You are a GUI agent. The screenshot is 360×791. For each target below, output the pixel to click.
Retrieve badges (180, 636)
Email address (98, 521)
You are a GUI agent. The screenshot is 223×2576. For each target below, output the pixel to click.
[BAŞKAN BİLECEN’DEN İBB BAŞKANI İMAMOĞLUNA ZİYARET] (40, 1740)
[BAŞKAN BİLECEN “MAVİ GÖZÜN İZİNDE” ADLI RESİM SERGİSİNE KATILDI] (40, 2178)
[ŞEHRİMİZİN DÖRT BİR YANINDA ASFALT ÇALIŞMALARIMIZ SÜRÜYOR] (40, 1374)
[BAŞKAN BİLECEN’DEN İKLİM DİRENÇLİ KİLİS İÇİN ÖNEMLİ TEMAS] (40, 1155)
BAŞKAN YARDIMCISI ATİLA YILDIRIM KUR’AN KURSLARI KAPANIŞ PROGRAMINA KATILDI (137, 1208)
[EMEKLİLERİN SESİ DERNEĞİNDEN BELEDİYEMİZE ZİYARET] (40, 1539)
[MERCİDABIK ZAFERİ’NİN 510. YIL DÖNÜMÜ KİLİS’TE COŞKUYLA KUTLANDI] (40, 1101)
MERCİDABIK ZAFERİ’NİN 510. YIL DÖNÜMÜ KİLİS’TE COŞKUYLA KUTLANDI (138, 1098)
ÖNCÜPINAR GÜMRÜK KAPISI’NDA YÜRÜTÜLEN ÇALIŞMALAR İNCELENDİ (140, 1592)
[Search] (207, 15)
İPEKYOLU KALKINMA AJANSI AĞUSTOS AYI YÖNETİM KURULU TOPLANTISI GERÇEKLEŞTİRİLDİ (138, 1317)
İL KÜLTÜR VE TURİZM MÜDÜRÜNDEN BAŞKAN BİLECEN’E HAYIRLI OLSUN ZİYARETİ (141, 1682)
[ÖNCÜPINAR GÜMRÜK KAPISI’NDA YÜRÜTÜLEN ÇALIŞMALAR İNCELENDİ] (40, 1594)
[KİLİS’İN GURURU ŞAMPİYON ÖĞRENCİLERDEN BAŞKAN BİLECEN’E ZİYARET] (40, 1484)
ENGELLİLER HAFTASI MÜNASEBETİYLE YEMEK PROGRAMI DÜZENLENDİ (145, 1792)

----------------

== Assignment ==
Give every line above again, word for word.

== Result for this task ==
You are a GUI agent. The screenshot is 360×791. For each target below, output the pixel to click.
Retrieve badges (180, 636)
Email address (98, 521)
You are a GUI agent. The screenshot is 223×2576. For each target below, output the pixel to click.
[BAŞKAN BİLECEN’DEN İBB BAŞKANI İMAMOĞLUNA ZİYARET] (40, 1740)
[BAŞKAN BİLECEN “MAVİ GÖZÜN İZİNDE” ADLI RESİM SERGİSİNE KATILDI] (40, 2178)
[ŞEHRİMİZİN DÖRT BİR YANINDA ASFALT ÇALIŞMALARIMIZ SÜRÜYOR] (40, 1374)
[BAŞKAN BİLECEN’DEN İKLİM DİRENÇLİ KİLİS İÇİN ÖNEMLİ TEMAS] (40, 1155)
BAŞKAN YARDIMCISI ATİLA YILDIRIM KUR’AN KURSLARI KAPANIŞ PROGRAMINA KATILDI (137, 1208)
[EMEKLİLERİN SESİ DERNEĞİNDEN BELEDİYEMİZE ZİYARET] (40, 1539)
[MERCİDABIK ZAFERİ’NİN 510. YIL DÖNÜMÜ KİLİS’TE COŞKUYLA KUTLANDI] (40, 1101)
MERCİDABIK ZAFERİ’NİN 510. YIL DÖNÜMÜ KİLİS’TE COŞKUYLA KUTLANDI (138, 1098)
ÖNCÜPINAR GÜMRÜK KAPISI’NDA YÜRÜTÜLEN ÇALIŞMALAR İNCELENDİ (140, 1592)
[Search] (207, 15)
İPEKYOLU KALKINMA AJANSI AĞUSTOS AYI YÖNETİM KURULU TOPLANTISI GERÇEKLEŞTİRİLDİ (138, 1317)
İL KÜLTÜR VE TURİZM MÜDÜRÜNDEN BAŞKAN BİLECEN’E HAYIRLI OLSUN ZİYARETİ (141, 1682)
[ÖNCÜPINAR GÜMRÜK KAPISI’NDA YÜRÜTÜLEN ÇALIŞMALAR İNCELENDİ] (40, 1594)
[KİLİS’İN GURURU ŞAMPİYON ÖĞRENCİLERDEN BAŞKAN BİLECEN’E ZİYARET] (40, 1484)
ENGELLİLER HAFTASI MÜNASEBETİYLE YEMEK PROGRAMI DÜZENLENDİ (145, 1792)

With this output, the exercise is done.